Dunedin House Properties is selling the apartments in Edinburgh’s upmarket West End – where a one bedroom property can fetch £550,000.
But the firm has inserted a clause in the title deeds that mean owners will not be able to offer their properties for short-term holiday lets.
The move means owners of the Georgian flats in Drumsheugh Gardens will miss out on the opportunity to rake in well over £1,000 a week.
Stuart Peters of Dunedin House Properties said: “We are in the process of creating luxury apartments for which buyers will be paying premium price.
“Those who intend to live there need to know that neighbouring flats will not have a constant stream of visitors.”
He added: “Whilst many tourists respect the peace and privacy of those around them, there are some whose behaviour leaves much to be desired.
“We are also aware that this is a huge business in Edinburgh, but these one-night wonders are often on full party mode whereas owners and long term residents have life and work which can be badly disrupted.”
No-one has yet moved in to the block of 10 two- to three-bedroomed flats, which feature underfloor heating, oak flooring and quartz or granite kitchen worktops as standard.
One homeowner living nearby, who asked not to be named, said: “It can only be a good thing if it means there’s no hen parties in the flats then great.
“It would lower the tone of the area and price of the street I think if they allowed holiday letting.”
But Moira Elias, who lives near to the recently-converted flats said: “I can’t understand why they would have something like this. That’s so bloody Edinburgh isn’t it?”
And Fiona Jones was equally mystified, saying: “There hasn’t been many problems with tourists but I’ve never let out my place and I don’t know any in my building that does.
“I know in the past there has been some problems with tourists unsure of how to use the correct bins outside and that’s caused a little rubbish on the street.”

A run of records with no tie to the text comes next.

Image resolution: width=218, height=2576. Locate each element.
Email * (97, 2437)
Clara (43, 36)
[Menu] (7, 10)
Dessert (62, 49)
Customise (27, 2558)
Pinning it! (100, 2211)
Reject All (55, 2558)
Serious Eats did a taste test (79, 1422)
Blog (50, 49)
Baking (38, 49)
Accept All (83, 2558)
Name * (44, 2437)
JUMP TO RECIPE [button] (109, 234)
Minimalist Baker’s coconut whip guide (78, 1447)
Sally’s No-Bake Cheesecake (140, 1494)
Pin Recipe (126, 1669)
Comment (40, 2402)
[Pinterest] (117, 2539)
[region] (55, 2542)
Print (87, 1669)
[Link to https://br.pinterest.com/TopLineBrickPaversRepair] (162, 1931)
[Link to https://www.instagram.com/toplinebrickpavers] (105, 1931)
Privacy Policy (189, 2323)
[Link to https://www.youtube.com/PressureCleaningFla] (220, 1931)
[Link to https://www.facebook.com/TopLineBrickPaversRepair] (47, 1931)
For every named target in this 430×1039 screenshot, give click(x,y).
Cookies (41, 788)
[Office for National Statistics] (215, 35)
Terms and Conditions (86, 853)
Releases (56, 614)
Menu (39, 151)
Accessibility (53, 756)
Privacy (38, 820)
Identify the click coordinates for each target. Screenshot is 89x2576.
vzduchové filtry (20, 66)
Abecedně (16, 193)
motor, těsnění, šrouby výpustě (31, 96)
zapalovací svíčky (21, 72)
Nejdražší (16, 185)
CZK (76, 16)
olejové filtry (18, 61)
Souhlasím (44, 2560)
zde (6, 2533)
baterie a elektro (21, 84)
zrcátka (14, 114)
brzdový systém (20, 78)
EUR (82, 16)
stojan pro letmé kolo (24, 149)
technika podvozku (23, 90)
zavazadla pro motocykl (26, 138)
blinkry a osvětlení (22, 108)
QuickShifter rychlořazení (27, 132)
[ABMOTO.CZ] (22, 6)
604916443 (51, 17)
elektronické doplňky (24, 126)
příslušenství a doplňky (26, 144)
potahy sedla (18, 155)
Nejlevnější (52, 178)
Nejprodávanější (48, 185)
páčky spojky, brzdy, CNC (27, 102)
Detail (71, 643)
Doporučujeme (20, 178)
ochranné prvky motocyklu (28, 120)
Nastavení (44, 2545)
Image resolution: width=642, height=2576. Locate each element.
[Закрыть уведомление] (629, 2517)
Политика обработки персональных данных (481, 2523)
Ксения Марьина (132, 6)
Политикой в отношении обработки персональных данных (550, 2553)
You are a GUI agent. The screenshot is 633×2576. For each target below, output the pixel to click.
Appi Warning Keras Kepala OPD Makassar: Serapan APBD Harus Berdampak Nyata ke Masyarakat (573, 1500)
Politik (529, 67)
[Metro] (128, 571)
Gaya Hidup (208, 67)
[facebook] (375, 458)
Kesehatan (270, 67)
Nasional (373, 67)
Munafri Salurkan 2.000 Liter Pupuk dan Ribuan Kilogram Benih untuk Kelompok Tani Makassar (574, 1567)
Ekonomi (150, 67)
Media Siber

A spokesman for said Airbnb said: “We remind hosts to check they have permission to share their space.
“We are having productive discussions with local policymakers on clear rules that support home sharing and clampdown on bad actors.”
In 2015 it was reported that thousands of Londoners were being blighted by mis-behaved tourists hosting noisy parties in flats let out for short stays.
Residents complained of once-quiet apartment blocks transformed into “hotels in all but name” by rogue tenants subletting their homes to rowdy groups of young tourists.
Earlier this month an Airbnb rental in London was turned into a pop-up nightclub for a 200-person party that sleep-deprived neighbours.
Last year, London mayor Sadiq Khan warned that the more lucrative short-term holiday rental service is reducing the number of long-term rentals in the capital.